3 of 3 people found the following review helpful
Repertory ready 16 Mar. 2010
By Chris C. Hill - Published on Amazon.com
Format: Audio CD
Ludolf Nielsen has an original voice, rooted in folk idioms like the British pastoralists who were emerging in the same period, but by no means phlegmatic or unimaginative. His Third Symphony is bold, dramatic music, suffused with a spiritual atmosphere and aesthetic derived from Bruckner, though not dependent on Bruckner's musical vocabulary. The work has an early 20th-century flavor, is deeply felt and expertly written, in my view a worthy companion to Carl Nielsen's Third Symphony and Stenhammar's Second Symphony, two other works from about the same time (1911-13). It is unquestionably Ludolf Nielsen's finest symphony (albeit the only one yet unpublished). The finale leaves an indelible impression, rising out of smoldering embers to a remarkable climax. By the time it's over you know you've just heard the genuine article -- not a suite, not tunes shoe-horned into academic sonata forms, not a collection of tone poems, but a symphony.

After this work and his extraordinary cantata The Tower of Babel, Nielsen fell silent for a time, stunned by the Great War's seeming mockery of spiritual ideals he and other contemporaries had been trying to follow and promulgate. The tone poem Hjortjolm was written after he recovered his urge to create following the war.
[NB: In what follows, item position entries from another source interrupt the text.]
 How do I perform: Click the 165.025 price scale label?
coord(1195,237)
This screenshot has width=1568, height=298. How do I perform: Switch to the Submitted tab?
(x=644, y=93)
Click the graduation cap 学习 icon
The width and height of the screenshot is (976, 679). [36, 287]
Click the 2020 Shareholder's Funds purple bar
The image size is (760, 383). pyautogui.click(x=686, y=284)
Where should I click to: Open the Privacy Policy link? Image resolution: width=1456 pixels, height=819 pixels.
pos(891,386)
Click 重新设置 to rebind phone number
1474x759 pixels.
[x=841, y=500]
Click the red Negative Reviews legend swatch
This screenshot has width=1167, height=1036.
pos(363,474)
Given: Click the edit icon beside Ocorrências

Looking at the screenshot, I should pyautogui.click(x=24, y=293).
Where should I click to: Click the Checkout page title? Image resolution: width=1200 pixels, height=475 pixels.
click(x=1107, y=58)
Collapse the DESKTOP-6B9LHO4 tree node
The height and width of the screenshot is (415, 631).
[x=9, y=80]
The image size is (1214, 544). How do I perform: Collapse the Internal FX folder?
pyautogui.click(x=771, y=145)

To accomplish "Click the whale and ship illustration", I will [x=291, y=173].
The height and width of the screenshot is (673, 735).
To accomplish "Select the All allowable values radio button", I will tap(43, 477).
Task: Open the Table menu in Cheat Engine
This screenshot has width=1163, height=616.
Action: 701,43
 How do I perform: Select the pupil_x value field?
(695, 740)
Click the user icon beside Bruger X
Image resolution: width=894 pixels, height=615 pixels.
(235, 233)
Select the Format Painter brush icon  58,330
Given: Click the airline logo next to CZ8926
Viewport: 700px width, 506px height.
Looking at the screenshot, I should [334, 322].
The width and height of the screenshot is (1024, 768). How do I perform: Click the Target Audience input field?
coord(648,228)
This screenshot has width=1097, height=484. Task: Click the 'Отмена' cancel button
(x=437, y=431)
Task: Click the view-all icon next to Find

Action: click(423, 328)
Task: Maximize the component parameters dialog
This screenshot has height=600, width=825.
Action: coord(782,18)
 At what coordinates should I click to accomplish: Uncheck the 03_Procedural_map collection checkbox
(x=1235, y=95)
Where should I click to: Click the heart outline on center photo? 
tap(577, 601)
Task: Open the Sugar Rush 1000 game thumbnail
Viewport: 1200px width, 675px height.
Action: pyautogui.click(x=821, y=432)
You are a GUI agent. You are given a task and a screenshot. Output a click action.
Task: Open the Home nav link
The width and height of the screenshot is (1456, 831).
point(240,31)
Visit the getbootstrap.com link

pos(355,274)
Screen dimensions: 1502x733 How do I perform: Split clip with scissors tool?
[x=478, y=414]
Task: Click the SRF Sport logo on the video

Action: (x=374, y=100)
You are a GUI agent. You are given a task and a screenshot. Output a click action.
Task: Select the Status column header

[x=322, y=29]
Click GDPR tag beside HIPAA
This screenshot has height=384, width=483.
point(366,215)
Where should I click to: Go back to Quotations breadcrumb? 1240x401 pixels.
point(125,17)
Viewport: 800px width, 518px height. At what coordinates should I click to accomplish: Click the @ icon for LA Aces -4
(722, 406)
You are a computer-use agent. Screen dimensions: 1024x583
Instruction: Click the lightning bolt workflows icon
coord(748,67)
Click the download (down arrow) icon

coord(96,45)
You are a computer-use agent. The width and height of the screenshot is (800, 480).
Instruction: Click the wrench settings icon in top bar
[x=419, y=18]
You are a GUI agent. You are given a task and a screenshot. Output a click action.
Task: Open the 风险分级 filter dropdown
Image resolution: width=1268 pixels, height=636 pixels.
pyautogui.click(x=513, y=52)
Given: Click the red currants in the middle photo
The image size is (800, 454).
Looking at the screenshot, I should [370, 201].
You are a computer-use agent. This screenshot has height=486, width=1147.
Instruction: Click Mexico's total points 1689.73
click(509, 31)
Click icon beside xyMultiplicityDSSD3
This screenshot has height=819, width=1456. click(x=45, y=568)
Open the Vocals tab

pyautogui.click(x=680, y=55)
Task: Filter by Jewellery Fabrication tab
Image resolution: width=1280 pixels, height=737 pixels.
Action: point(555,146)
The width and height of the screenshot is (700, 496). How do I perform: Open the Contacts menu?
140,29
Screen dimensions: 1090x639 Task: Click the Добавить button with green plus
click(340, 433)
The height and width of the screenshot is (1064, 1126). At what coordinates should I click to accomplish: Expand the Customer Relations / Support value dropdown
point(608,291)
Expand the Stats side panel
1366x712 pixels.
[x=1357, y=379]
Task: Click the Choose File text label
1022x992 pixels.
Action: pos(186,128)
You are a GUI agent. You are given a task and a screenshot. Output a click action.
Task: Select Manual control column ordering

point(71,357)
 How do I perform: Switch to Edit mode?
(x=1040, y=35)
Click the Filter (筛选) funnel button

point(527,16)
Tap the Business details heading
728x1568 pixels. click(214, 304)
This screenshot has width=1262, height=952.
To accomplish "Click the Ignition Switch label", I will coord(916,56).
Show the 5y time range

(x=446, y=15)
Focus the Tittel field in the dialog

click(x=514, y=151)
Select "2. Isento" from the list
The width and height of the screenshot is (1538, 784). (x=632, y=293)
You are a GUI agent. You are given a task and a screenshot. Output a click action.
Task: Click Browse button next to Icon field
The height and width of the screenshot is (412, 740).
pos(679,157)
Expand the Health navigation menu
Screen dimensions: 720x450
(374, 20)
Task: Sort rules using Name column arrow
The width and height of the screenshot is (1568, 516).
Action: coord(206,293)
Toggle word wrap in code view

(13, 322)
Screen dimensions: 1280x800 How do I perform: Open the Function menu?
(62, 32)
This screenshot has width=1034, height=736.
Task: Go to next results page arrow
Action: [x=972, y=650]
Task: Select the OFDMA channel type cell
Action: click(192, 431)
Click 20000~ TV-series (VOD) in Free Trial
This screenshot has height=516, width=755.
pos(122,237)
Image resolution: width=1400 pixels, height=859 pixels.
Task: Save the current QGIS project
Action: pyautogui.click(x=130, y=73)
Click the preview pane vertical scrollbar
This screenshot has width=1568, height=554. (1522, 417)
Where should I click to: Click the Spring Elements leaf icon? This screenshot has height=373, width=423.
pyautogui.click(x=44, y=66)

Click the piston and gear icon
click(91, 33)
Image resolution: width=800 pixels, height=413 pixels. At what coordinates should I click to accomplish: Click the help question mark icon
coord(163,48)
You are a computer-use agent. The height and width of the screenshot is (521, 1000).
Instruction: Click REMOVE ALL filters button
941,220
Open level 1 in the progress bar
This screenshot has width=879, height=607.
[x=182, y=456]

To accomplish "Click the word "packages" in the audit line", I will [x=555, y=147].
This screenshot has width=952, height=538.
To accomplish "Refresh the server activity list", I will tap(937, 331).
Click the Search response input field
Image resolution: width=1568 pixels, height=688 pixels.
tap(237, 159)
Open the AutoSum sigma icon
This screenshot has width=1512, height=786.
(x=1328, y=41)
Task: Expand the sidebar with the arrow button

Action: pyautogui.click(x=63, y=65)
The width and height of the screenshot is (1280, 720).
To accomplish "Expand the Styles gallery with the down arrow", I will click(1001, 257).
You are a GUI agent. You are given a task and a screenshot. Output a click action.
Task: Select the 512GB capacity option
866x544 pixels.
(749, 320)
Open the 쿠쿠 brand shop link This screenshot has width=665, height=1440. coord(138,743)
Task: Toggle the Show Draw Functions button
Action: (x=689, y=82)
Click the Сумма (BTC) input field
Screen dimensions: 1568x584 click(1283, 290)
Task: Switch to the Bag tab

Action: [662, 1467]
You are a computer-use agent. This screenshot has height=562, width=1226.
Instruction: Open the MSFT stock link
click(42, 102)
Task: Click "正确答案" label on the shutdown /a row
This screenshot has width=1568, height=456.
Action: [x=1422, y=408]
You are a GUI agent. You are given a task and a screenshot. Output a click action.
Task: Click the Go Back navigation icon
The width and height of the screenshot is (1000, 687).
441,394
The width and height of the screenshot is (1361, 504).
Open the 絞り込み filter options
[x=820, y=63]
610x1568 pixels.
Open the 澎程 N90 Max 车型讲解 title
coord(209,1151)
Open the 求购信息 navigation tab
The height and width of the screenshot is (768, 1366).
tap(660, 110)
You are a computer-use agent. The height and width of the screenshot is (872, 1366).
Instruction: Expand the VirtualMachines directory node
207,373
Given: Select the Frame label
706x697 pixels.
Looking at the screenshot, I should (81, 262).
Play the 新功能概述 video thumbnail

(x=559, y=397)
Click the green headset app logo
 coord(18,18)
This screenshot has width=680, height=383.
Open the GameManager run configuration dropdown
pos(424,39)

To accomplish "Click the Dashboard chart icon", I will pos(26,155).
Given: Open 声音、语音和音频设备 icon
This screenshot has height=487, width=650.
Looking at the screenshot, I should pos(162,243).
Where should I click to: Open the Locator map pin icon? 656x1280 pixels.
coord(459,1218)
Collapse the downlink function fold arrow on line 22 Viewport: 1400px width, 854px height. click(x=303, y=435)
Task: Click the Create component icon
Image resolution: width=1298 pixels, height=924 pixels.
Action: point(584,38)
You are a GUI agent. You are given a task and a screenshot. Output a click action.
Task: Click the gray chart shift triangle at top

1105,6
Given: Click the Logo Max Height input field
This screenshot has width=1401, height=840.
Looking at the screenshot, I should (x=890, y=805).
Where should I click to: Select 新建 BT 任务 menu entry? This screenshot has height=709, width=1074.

It's a rich work in its own right, sounding as much at home in the early 1920s as the symphony does in the early 1910s.

The performances by the Bamberg SO under Frank Cramer are excellent, and Da Capo's engineering sounds marvelous on a good system.

If Ludolf Nielsen does not quite rise to the heights of Carl Nielsen in the latter's Fourth or Fifth Symphonies or to the level of Sibelius at his symphonic best, his orchestral music nevertheless bears the stamp of a richly gifted and serious artist with a journey to share -- perhaps a bit cheerier than CN or Sibelius and for me a worthy musical companion. I wouldn't want to be without the best works of Stenhammar, Sibelius, or either Nielsen. This disc has two of LN's best.
2 of 2 people found the following review helpful
The state of the arrival of the commodity in a short term, and the commodity was excellent. I think that it is a good exhibitor. 2 Mar. 2009
By S. Kurokawa - Published on Amazon.com
Format: Audio CD
It is easy for the tune collected to this CD to have listened very much.
Moreover, a beautiful melody will appear, too and I value it as favorite one.